Closed ryan-williams closed 7 years ago

ryan-williams commented 7 years ago

I was seeing task (then stage) failures in Likelihood due to the .array call I removed here:

java.lang.ClassCastException: [Ljava.lang.Object; cannot be cast to [Lorg.hammerlab.guacamole.variants.Allele;
        at org.hammerlab.guacamole.likelihood.Likelihood$.likelihoodsOfGenotypes(Likelihood.scala:137)
        at org.hammerlab.guacamole.likelihood.Likelihood$.likelihoodsOfAllPossibleGenotypesFromPileup(Likelihood.scala:78)
        at org.hammerlab.guacamole.commands.SomaticStandard$Caller$.findPotentialVariantAtLocus(SomaticStandardCaller.scala:166)
        at org.hammerlab.guacamole.commands.SomaticStandard$Caller$$anonfun$1.apply(SomaticStandardCaller.scala:80)
        at org.hammerlab.guacamole.commands.SomaticStandard$Caller$$anonfun$1.apply(SomaticStandardCaller.scala:79)
        at org.hammerlab.guacamole.distributed.PileupFlatMapUtils$$anonfun$pileupFlatMapTwoSamples$1.apply(PileupFlatMapUtils.scala:95)
        at org.hammerlab.guacamole.distributed.PileupFlatMapUtils$$anonfun$pileupFlatMapTwoSamples$1.apply(PileupFlatMapUtils.scala:90)
        at org.hammerlab.guacamole.distributed.WindowFlatMapUtils$$anonfun$windowFlatMapWithState$1$$anonfun$apply$1.apply(WindowFlatMapUtils.scala:65)
        at org.hammerlab.guacamole.distributed.WindowFlatMapUtils$$anonfun$windowFlatMapWithState$1$$anonfun$apply$1.apply(WindowFlatMapUtils.scala:55)
        at org.hammerlab.guacamole.distributed.WindowFlatMapUtils$$anonfun$splitPartitionByContigAndMap$2.apply(WindowFlatMapUtils.scala:141)
        at org.hammerlab.guacamole.distributed.WindowFlatMapUtils$$anonfun$splitPartitionByContigAndMap$2.apply(WindowFlatMapUtils.scala:131)
        at scala.collection.Iterator$$anon$13.hasNext(Iterator.scala:371)
        at org.apache.spark.storage.MemoryStore.unrollSafely(MemoryStore.scala:284)
        at org.apache.spark.CacheManager.putInBlockManager(CacheManager.scala:171)
        at org.apache.spark.CacheManager.getOrCompute(CacheManager.scala:78)
        at org.apache.spark.rdd.RDD.iterator(RDD.scala:268)
        at org.apache.spark.scheduler.ResultTask.runTask(ResultTask.scala:66)
        at org.apache.spark.scheduler.Task.run(Task.scala:89)
        at org.apache.spark.executor.Executor$TaskRunner.run(Executor.scala:214)
        at java.util.concurrent.ThreadPoolExecutor.runWorker(ThreadPoolExecutor.java:1142)
        at java.util.concurrent.ThreadPoolExecutor$Worker.run(ThreadPoolExecutor.java:617)
        at java.lang.Thread.run(Thread.java:745)

Is there a reason it was needed?

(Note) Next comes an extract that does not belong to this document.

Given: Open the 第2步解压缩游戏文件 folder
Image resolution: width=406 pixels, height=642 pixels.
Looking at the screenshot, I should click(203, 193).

Any ideas why it would lead to this crashing?

coveralls commented 7 years ago

Coverage Status

Coverage decreased (-0.2%) to 78.764% when pulling cfd45b51d2f1139ff6562634617f35b290ffa152 on ryan-williams:ss into f8c121bc38ec9ad07c29202415a66662b2c345bc on hammerlab:master.

ryan-williams commented 7 years ago

Yea, I've also run it in a few contexts without seeing it. I'll dig around a little more to try to understand what's happening.

ryan-williams commented 7 years ago

OK, have it basically figured out:

In any case, we wouldn't want this .array even if that bug didn't exist… ArrayOps implicitly provides .toArray on Seqs afaik and is the thing to use when that's the conversion you want, but in this case we already have an Array without an additional conversion, so the whole line can go away.

ryan-williams commented 7 years ago

As an aside: if it's abnormal or unintended that we'd ever have that alleles array be empty, that could be worth digging into further; lmk if you think that's the case!